To do:
Repeat the part of the rows that opens with the line containing "Image resolution: width=460" and runs through the end of the rows, copying each line exactly. Leave the pictures out of your answer.

[Word and element location records]
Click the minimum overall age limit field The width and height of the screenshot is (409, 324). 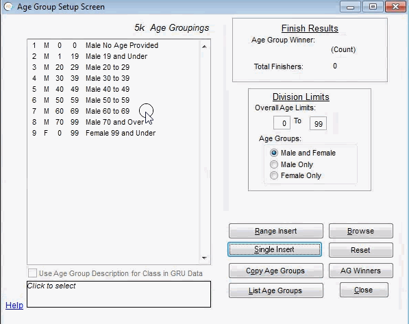(282, 123)
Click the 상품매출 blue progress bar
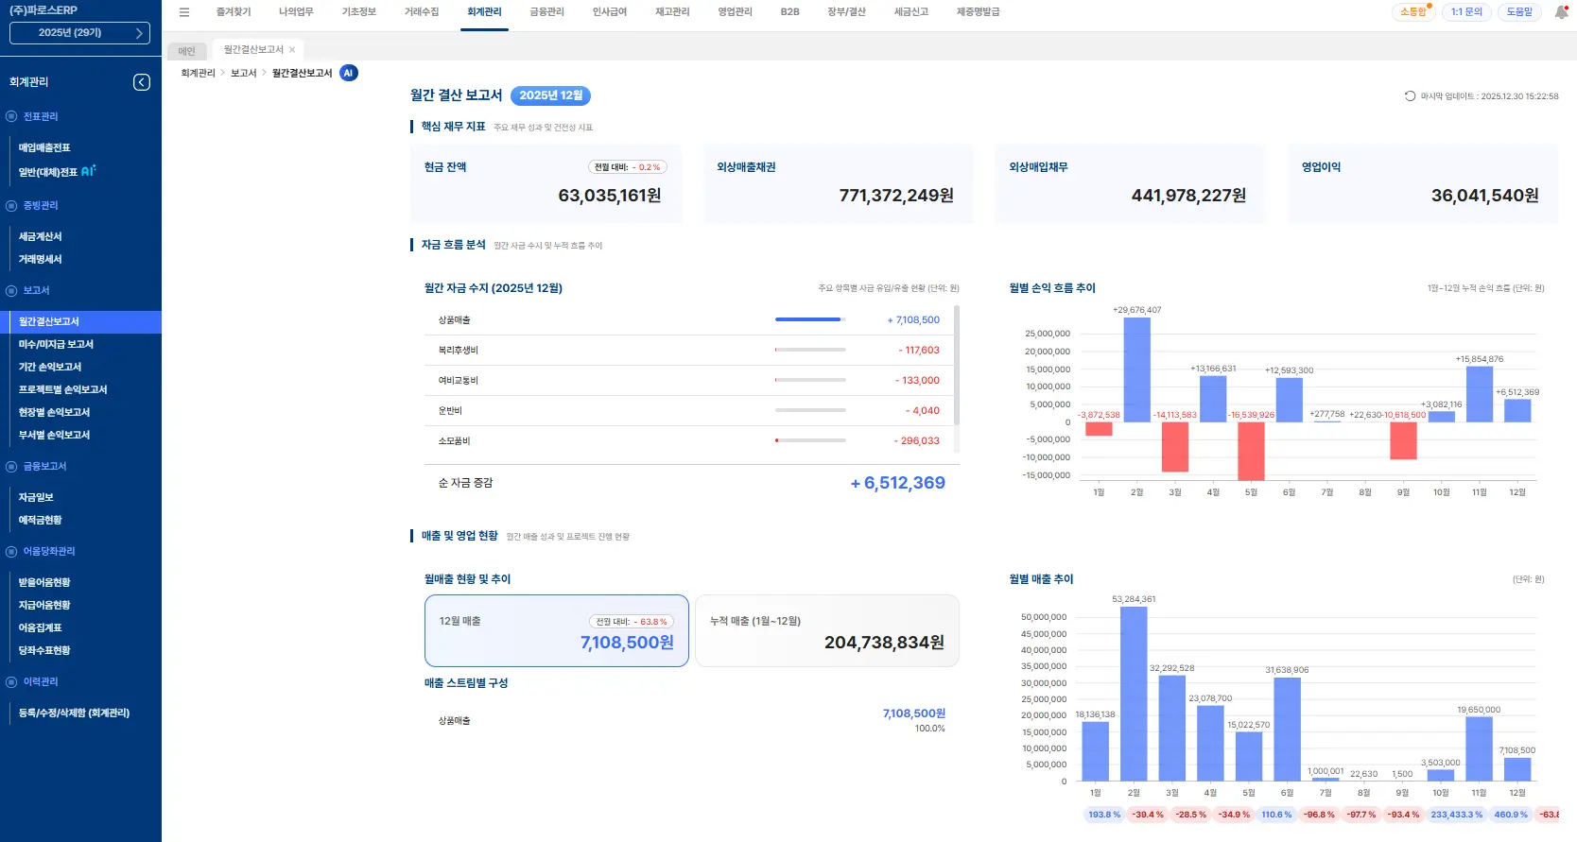1577x842 pixels. pos(808,319)
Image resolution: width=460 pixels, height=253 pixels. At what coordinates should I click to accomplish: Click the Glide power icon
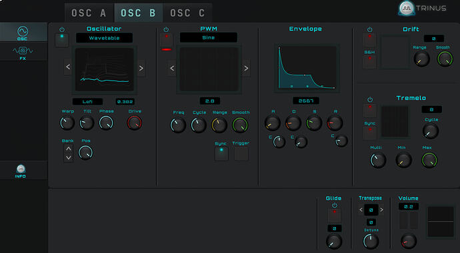click(335, 206)
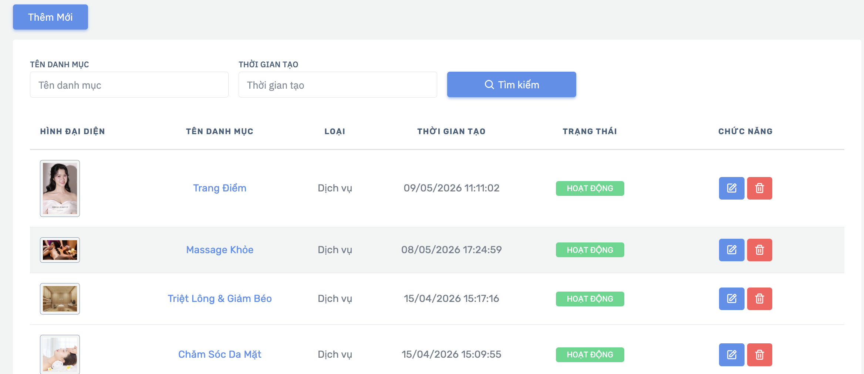
Task: Open the Trang Điểm category link
Action: 220,188
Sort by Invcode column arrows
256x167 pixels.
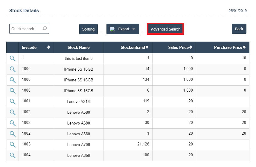pyautogui.click(x=49, y=47)
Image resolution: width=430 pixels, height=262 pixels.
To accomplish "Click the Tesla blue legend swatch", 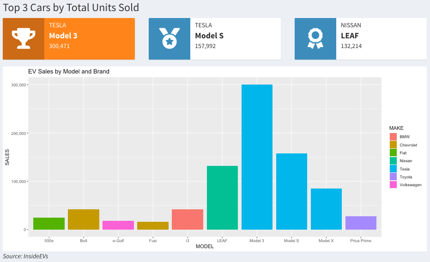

Response for this exercise:
Image resolution: width=460 pixels, height=253 pixels. At what coordinates should I click to accomplish: Click the Glide power icon
click(335, 206)
Task: Open the Trang Điểm category link
Action: 220,188
Sort by Invcode column arrows
256x167 pixels.
pyautogui.click(x=49, y=47)
Image resolution: width=430 pixels, height=262 pixels.
To accomplish "Click the Tesla blue legend swatch", 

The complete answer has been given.